Munculnya fenomenologi lazimnya dikaitkan dengan Husserl, yang memperkembangkan aliran ini sebagai cara atau metode pendekatan dalam pengetahuan manusia. Menurut prinsip yang dicanangkannya, fenomenologi haruslah kembali kepada data bukan pada pemikiran, yakni pada halnya sendiri yang harus menampakkan dirinya. Subyek harus melepaskan atau – menurut istilah Husserl, menaruh antara tanda kurung semua pengandaian-pengandaian dan kepercayaan-kepercayaan pribadinya serta dengan simpati melihat obyek yang mengarahkan diri kepadanya. Langkah ini disebutnya epoche.

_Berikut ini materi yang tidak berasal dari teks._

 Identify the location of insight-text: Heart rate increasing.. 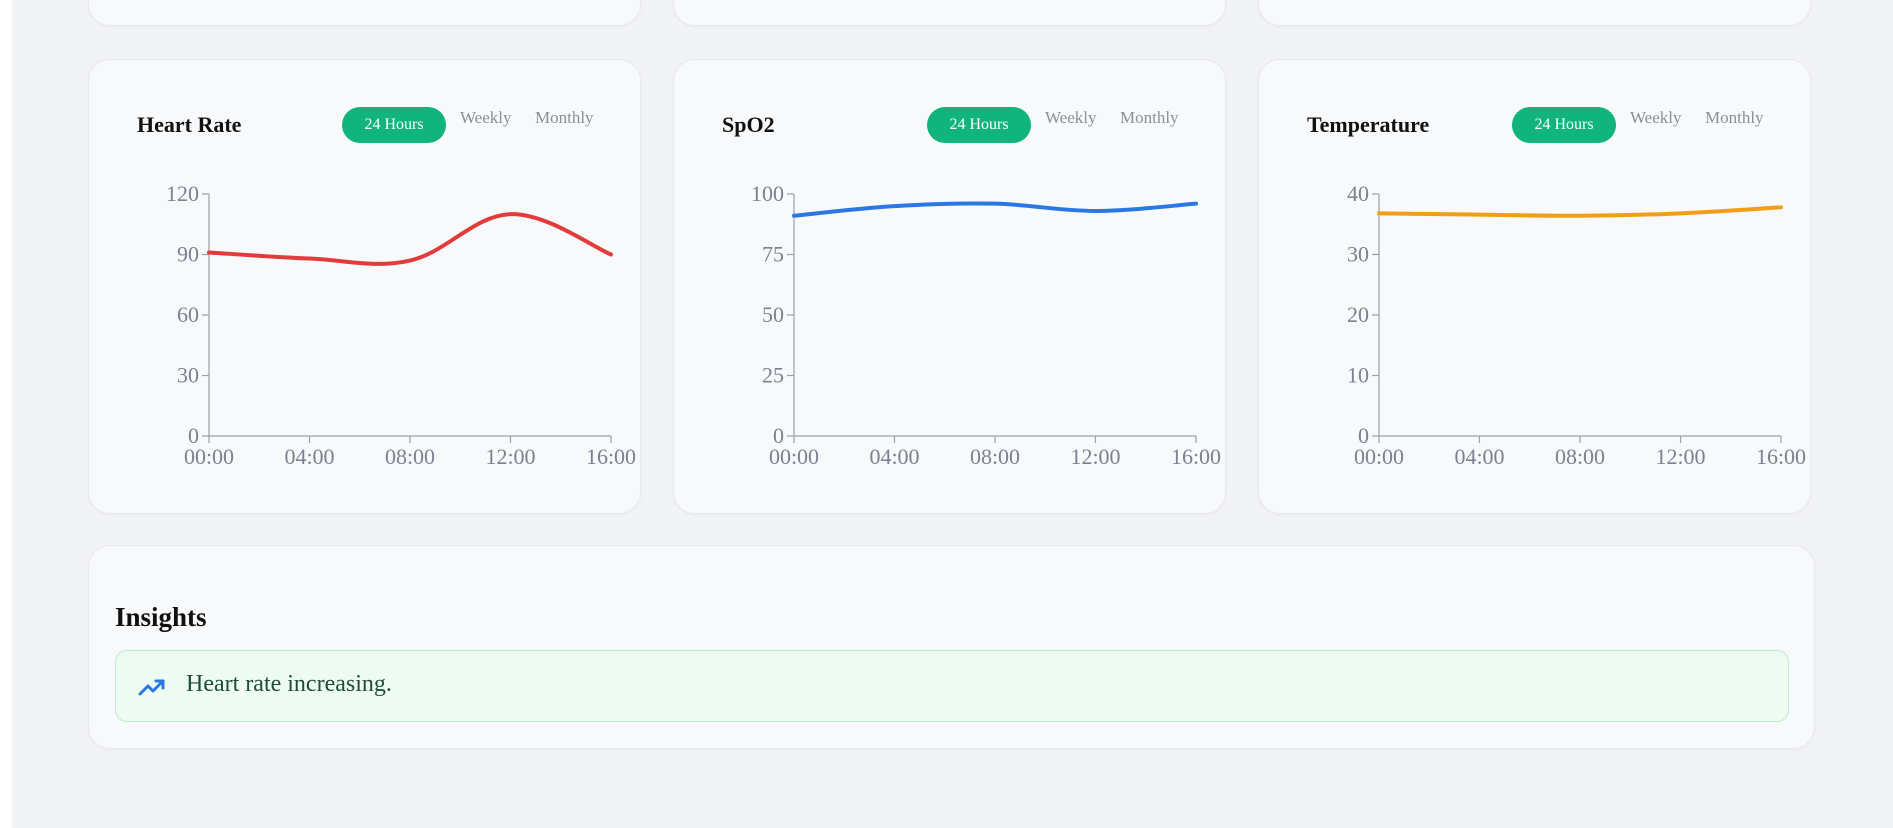
(289, 684).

Melaui proses ini obyek pengetahuan dilepaskan dari unsur-unsur semantaranya yang tidak hakiki. sehingga tinggal eidos (hakikat obyek) yang menampakkan diri atau mengkonstitusikan diri dalam kesadaran. Jelaslah disini bahwa fonomenologi Husserl menebas tradisi yang sudah dirintis sejak Descartes hingga Hegel, yang mengembangkan pengetahuan lewat konstuksi spekulatif di dalam budi. Bagi Husserl, pengetahuan sejati adalah kehadiran data dalam kesadaran budi, bukan rekayasa pikiran untuk membentuk teori.

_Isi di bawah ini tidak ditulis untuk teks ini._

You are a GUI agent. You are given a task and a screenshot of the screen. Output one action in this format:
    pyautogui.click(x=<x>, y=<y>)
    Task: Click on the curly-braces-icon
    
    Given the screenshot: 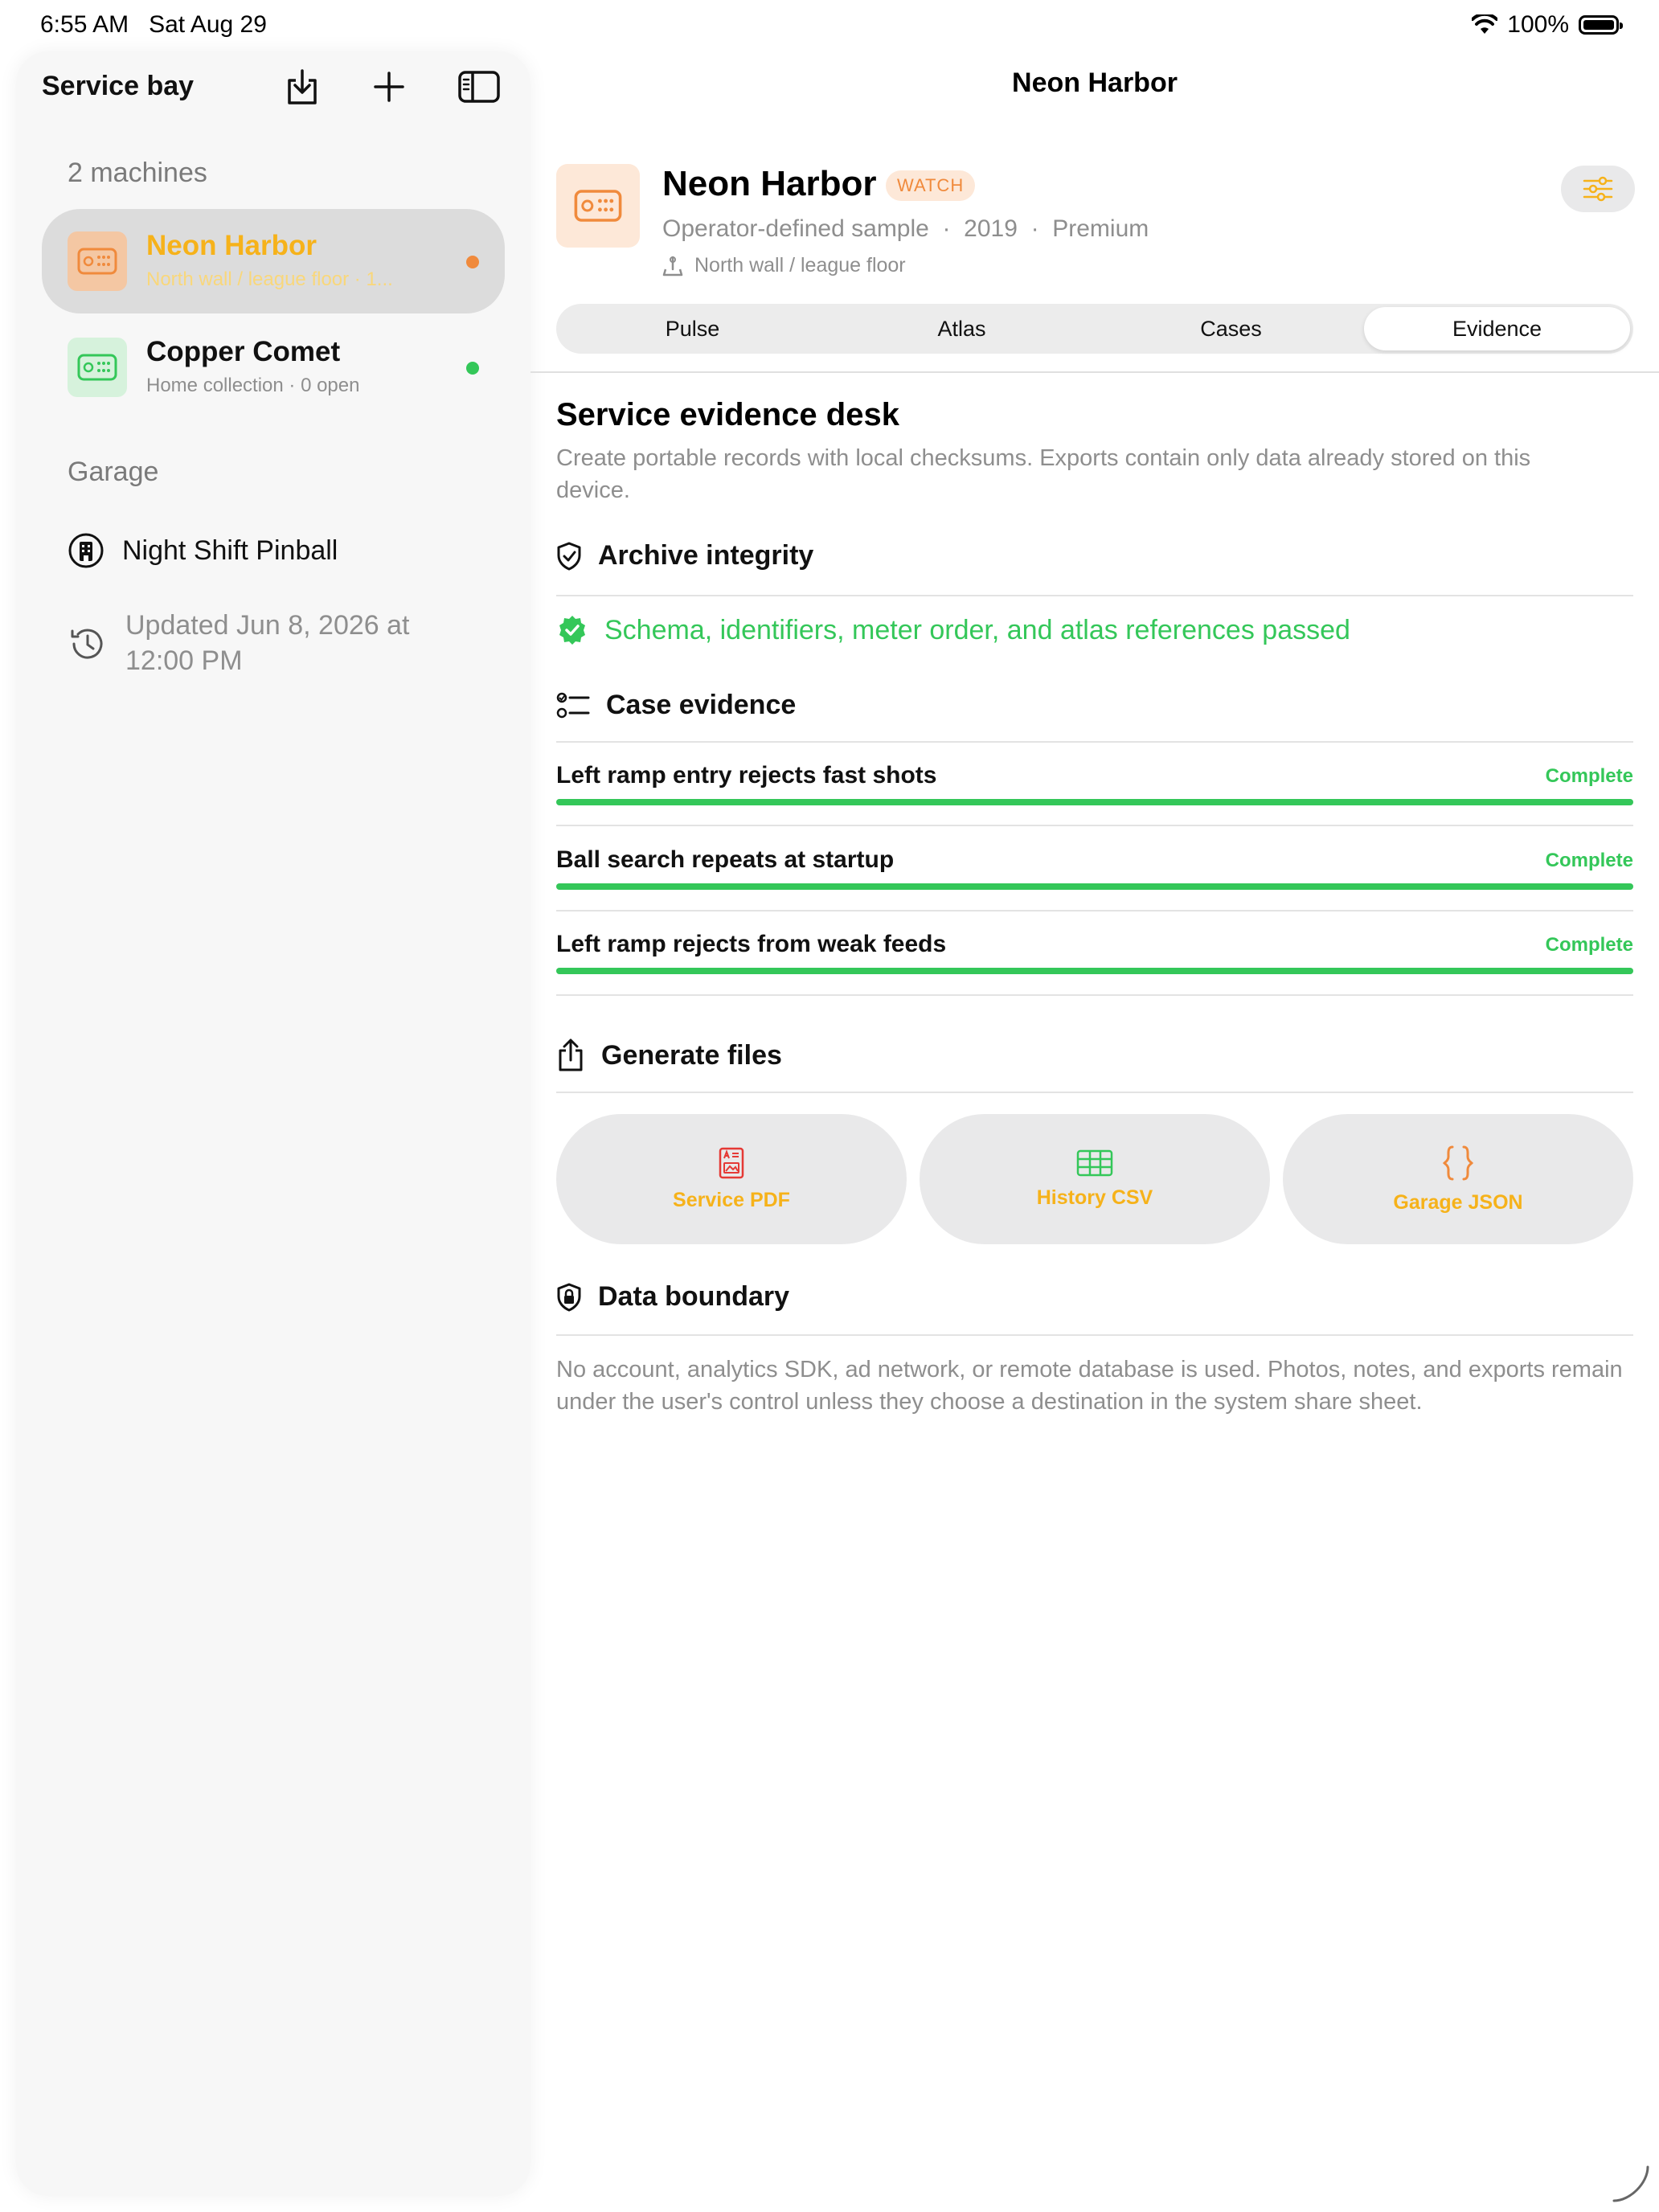 What is the action you would take?
    pyautogui.click(x=1458, y=1162)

Dengan segera fonomenologi memperoleh pamor yang sangat luas. Hal ini karena fonomenologi tidak mengajukan suatu sistem pemikiran yang ekslusif, sebagaimana aliran-aliran filsafat yang berkembang sebelumnya, yang menjadi isme-isme besar, melainkan cara, atau metode saja dalam mendekati persoalan. Dengan demikian fenomenologi dapat digunakan untuk atau dianut oleh berbagai bidang ilmu seperti antropologi, sosiologi dan studi-studi agama. Semuanya ini mempunyai kesamaan umum dalam hal empati pada obyek penyelidikan dan mencoba menangkap hakikat obyeknya, sebagaimana ia menampakkan diri dalam kesadaran.[3]

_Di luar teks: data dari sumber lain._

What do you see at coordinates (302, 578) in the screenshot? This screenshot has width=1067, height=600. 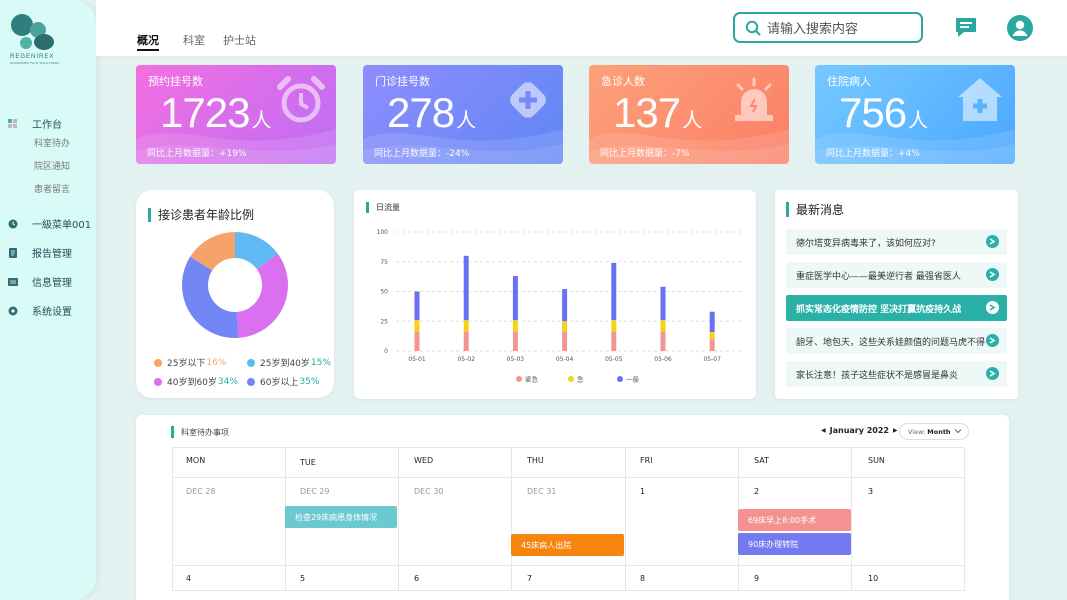 I see `calendar-day: 5` at bounding box center [302, 578].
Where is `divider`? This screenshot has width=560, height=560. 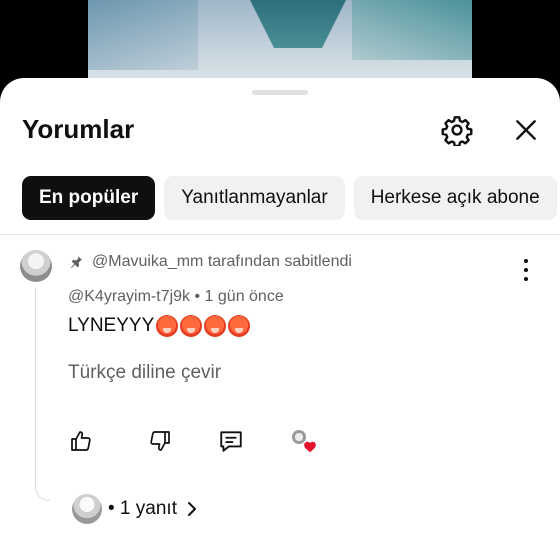
divider is located at coordinates (280, 234).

Metode fonomenologi tidak hanya menghasilkan suatu deskripsi mengenai gejala-gejala yang dipelajari, sebagaimana sering diperkirakan, tidak juga bermagsud menerangkan hakikat filosofis dari fenomena itu; sebab fonomenologi bukanlah sekedar deskriptif atau normatif belaka, tetapi metode ini memberikan kepada kita arti yang lebih dalam dari sutu fenomena.

B. PENGERTIAN
Kata fenomenologi berasal dari kata Yunani, phainesthai yang berarti “menunjukkan” dan “menampakkan diri sendiri”.[4] Pada literatur lain ia berasal dari kata Yunani phenomenon, yaitu sesuatu yang tampak yang terlihat karena bercakupan. Dalam bahasa indonesia biasa dipakai istilah gejala. Jadi, fenomenologi adalah suatu aliran yang membicarakan fenomena atau segala sesuatu yang menampakkan diri.[5]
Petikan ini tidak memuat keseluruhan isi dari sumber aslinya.